Une semaine après les puissants séismes qui ont frappé le Venezuela, des centaines de rescapés sont toujours hébergés dans des centres d’accueil improvisés. À La Guaira, l’État le plus durement touché par la catastrophe, de jeunes bénévoles ayant eux-mêmes perdu leur logement coordonnent les opérations d’assistance aux sinistrés.

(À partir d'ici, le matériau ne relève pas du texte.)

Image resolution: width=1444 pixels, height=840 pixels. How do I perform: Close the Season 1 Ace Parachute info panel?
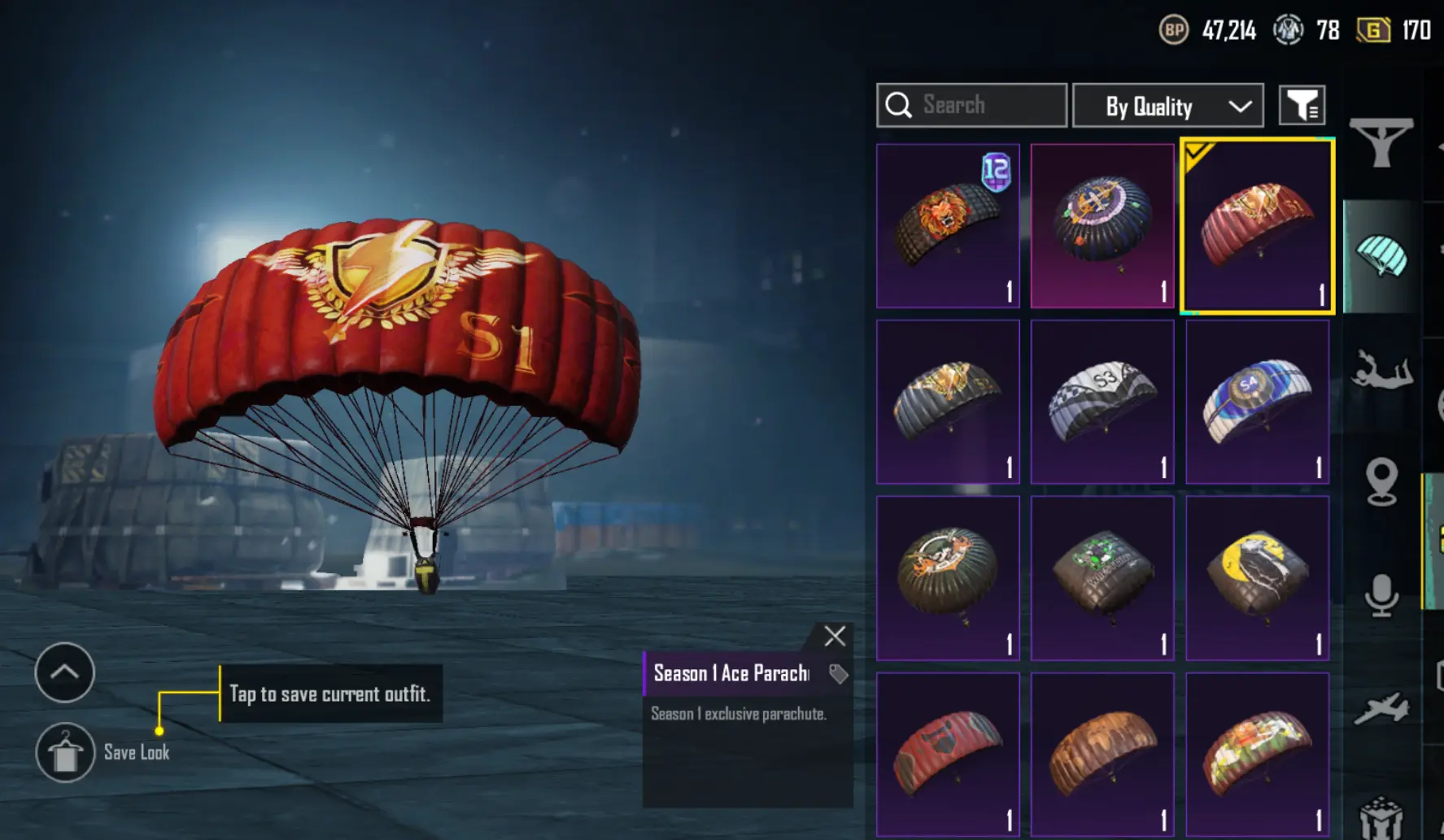[x=835, y=636]
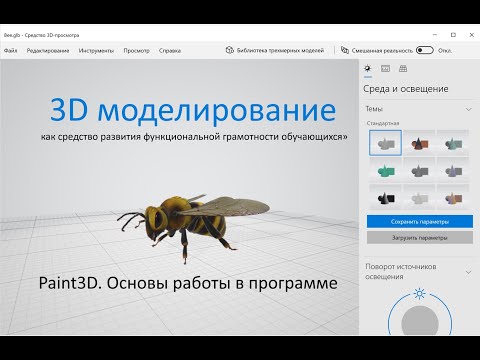
Task: Select the orange cone lighting theme
Action: point(419,143)
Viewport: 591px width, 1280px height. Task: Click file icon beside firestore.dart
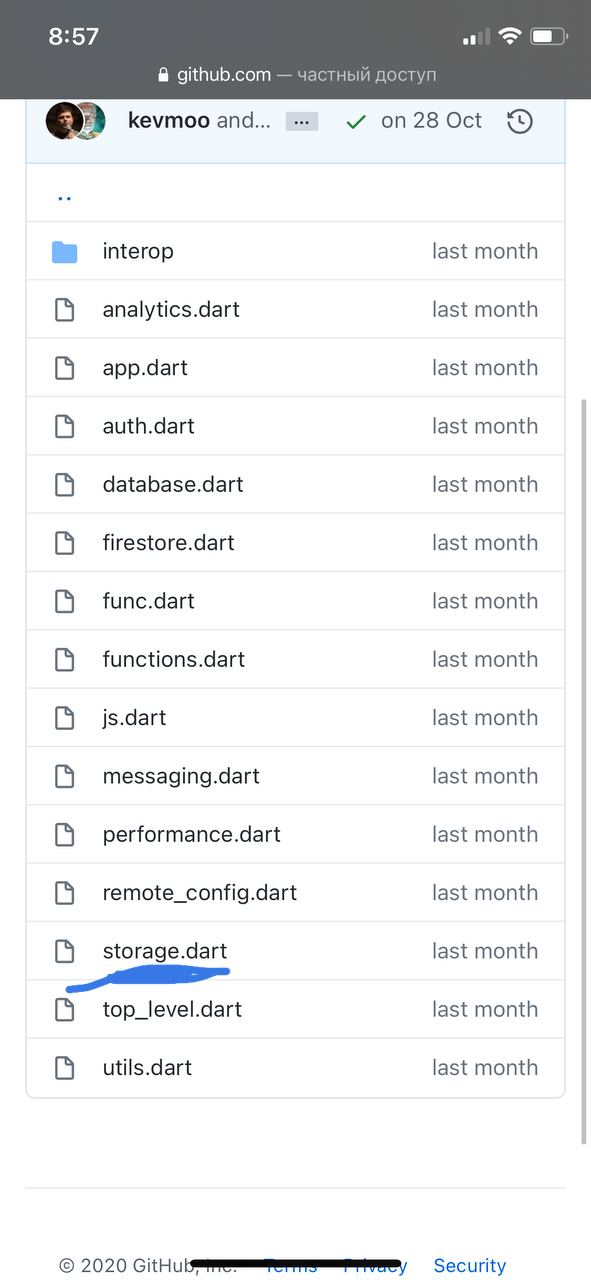(65, 543)
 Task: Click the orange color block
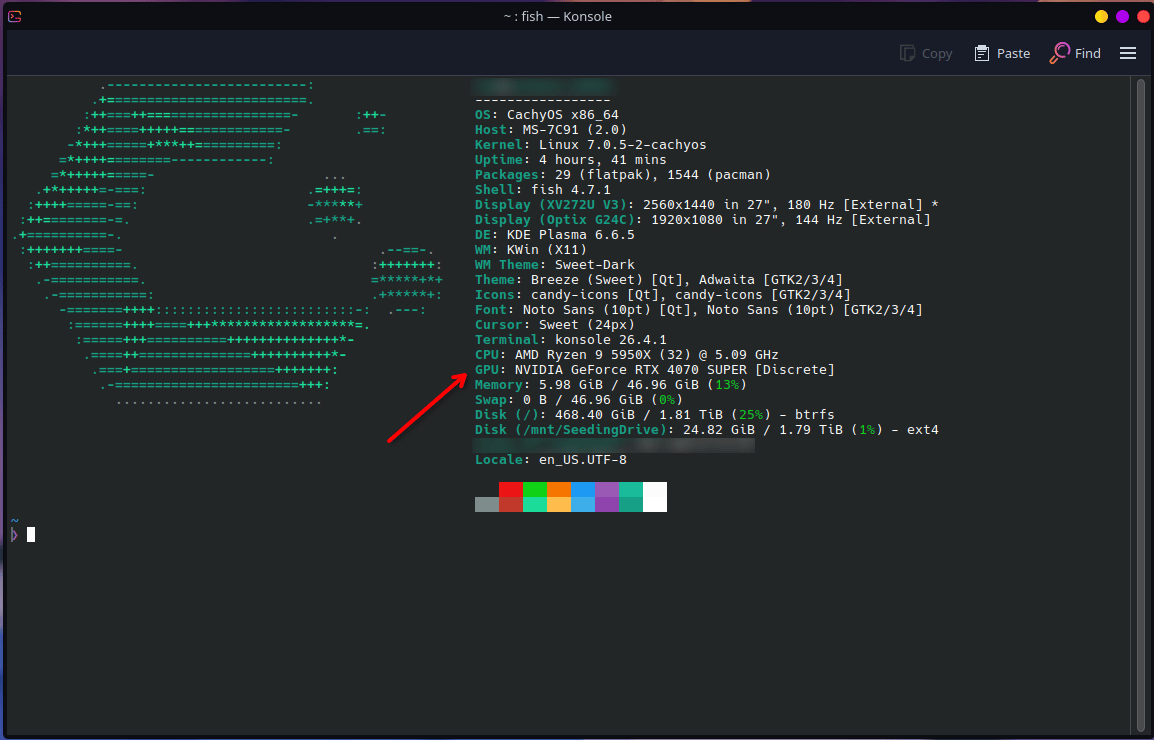point(559,490)
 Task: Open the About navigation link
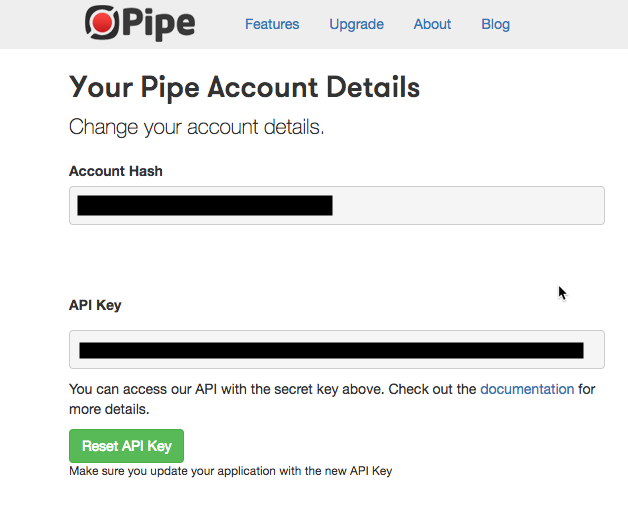click(432, 24)
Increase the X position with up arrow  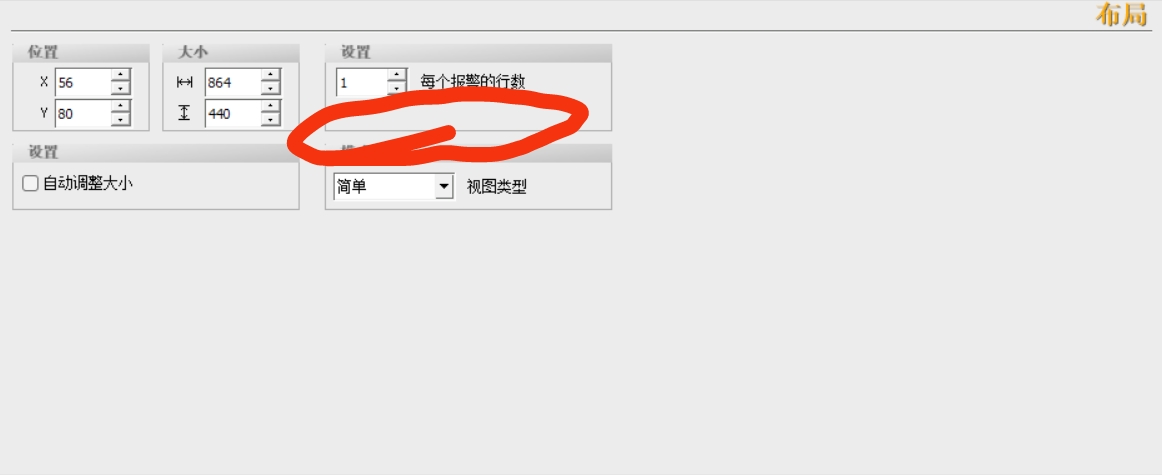click(121, 76)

Installé dans une ancienne salle de classe de l’école République du Panama, un centre de commandement fonctionne jour et nuit pour gérer l’aide d’urgence. Les radios restent en activité permanente tandis que les équipes médicales se relaient. Fait remarquable, les responsables de cette organisation sont de jeunes volontaires âgés de 20 à 27 ans, tous membres de la branche jeunesse du parti socialiste vénézuélien.

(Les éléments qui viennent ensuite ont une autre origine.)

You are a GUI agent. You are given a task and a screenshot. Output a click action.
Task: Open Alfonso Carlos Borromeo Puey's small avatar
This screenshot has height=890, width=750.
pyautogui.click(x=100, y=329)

Le refuge accueille plus de 350 personnes ayant perdu leur habitation après les deux séismes de magnitude 7,2 et 7,5 survenus le 24 juin à moins d’une minute d’intervalle. Selon le dernier bilan officiel, plus de 2 200 personnes ont trouvé la mort, un chiffre qui pourrait encore augmenter à mesure que les recherches se poursuivent.
Les bénévoles ont également développé un logiciel permettant d’enregistrer les habitants accueillis dans le centre afin de mieux organiser la distribution de l’aide et le suivi des familles. La plupart des personnes hébergées ont perdu un proche, leur maison ou les deux lors de la catastrophe.
Ironie tragique de la situation, nombre de ces volontaires sont eux aussi devenus sans-abri après les séismes. Malgré leur propre précarité, ils poursuivent leurs efforts pour assurer le fonctionnement du refuge et apporter un soutien aux survivants, illustrant l’ampleur de la mobilisation locale face à l’une des catastrophes les plus meurtrières qu’ait connues le pays ces dernières années.